音楽だより404

 

読書 竹内幸一

1月には、今季最強寒波とかいう脅し文句の予報がありました。それがやはり当たって寒い日がだいぶ続き、少し辛い日々で大変でしたね。雪が降らなければ初雪がうれしいし、寒さが厳し過ぎると日差しが恋しくなります。人の心とは勝手なものですね。

さて今月のテーマは「読書」です。私の体力的な条件や、仕事の時間のやりくりの関係から、私には読書が貴重な趣味になっています。というより、それ以外余りいろいろ出来ませんので、消去法でこれしかないという残り物だと言えなくもありません。

本を持ちまわるのが面倒なので、だいたい普段は、2階の食卓と、3階のパソコンのある机に読みかけの本を置いています。今2階では、最近テレビで刺激を受けた「漱石」を読んでいます。また3階では、すべての仕事が済んでから、風呂上りに世界文学全集を(何しろ長いので)のんびり気長に読んでいます。今はツルゲーネフの「ルージン」です。

それが通常の私の読書スタイルなのですが、時折それに臨時の飛び込みが入ります。今回は、その飛び込みの本について少し書いてみようと思いますので、お付き合いください。

先月「漂流ポスト」のことを書きましたら、「漂流郵便局というのもあるんですよ」と、ある方が本を3冊貸してくれました。「漂流郵便局」は、瀬戸内海の小さな島<粟島>にあります。ここにも、手紙を書くということによって、いろんなドラマが生まれていて、心打つ話がありました。

しかしながら、今回貸していただいた3冊の本の中でいちばん私が感動したのは、文芸春秋スペシャル季刊冬号(2011年)「この国で死ぬということ」でした。かなりの量の内容でしたが、それこそ貪るように、他の本はすべてお休みにして、4日間ほどで隅々まで読み通しました。

「人の生き死に」を扱っている内容ですので、こういう言い方には問題があるかもしれませんが、とにかく興味深く面白く読みました。それぞれの方の言葉の数々がしみ入るように、私の中に流れ込んできました。

なぜこうまでこの本が、私をひきつけたのでしょうか? 普段死生観についていつも何か考えていたわけではありません。しかしながら、古希が近づき、時には、いろんな心配になる症状に出会ったりしているうちに、いつか知らずエンディングはどうあるべきか?果たしてどうなるのだろう?という思いが地下水脈のように私の中に生まれてきていたのだろうと思います。そのスポンジのような餓えにも似た私の中へ、この本は見事にしみ込んでくれました。

この本の内容をざっと紹介してみますと次のようになります。最初に、巻頭随筆として、柳田邦男、上野千鶴子、藤原新也の3名の方が含蓄のある文を載せています。それから「死を想う」という題で、石牟礼道子、玄侑宗久他8名の方が書いています。続いて「看取りの作法」ということで、経験豊かな医者や介護関係の人たちの「無縁社会」「尊厳死」等についての文章があります。そして最後は「生きる心得」と題して、保坂正康、鴨下信一、早坂暁他8名のエッセイが続きます。

**提供された情報**:
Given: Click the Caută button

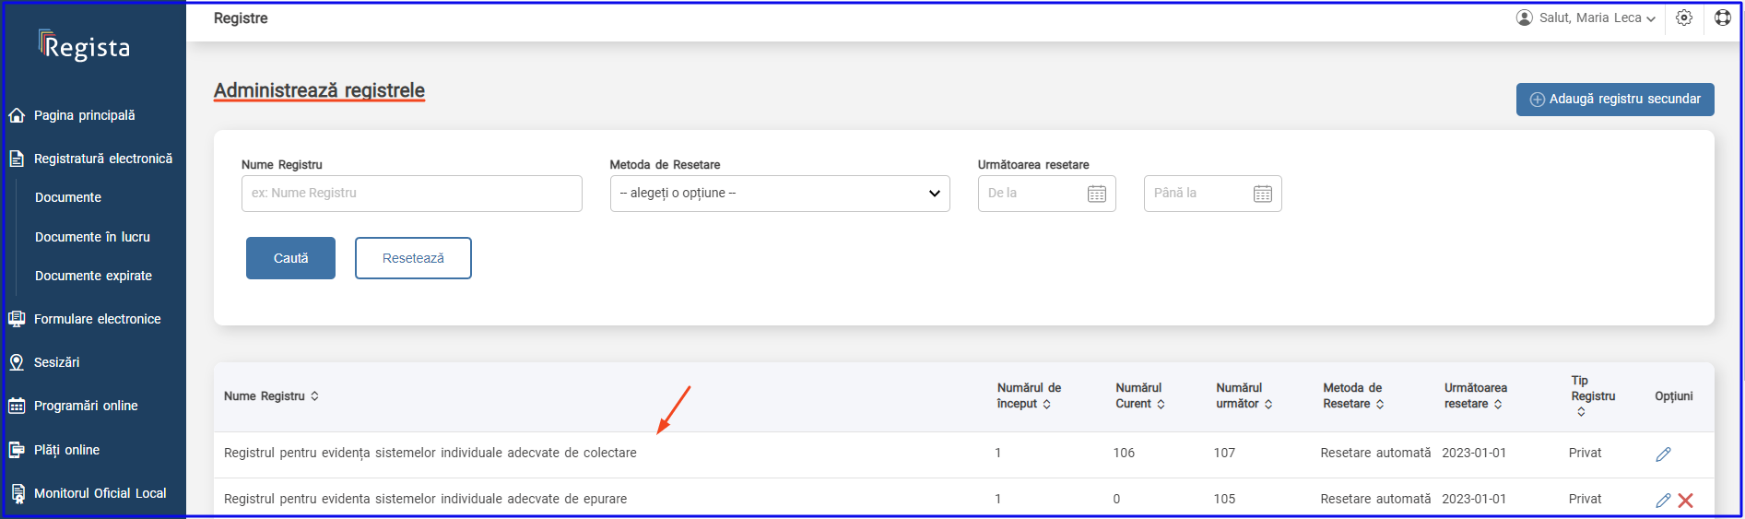Looking at the screenshot, I should tap(290, 258).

**課題の指示**: 読書をテーマにした文章では、「漂流郵便局」はどこにあると書かれているか。 上の各行は、この文章とは別の出典から取ったものです。

**解答**: 瀬戸内海の小さな島、粟島にある。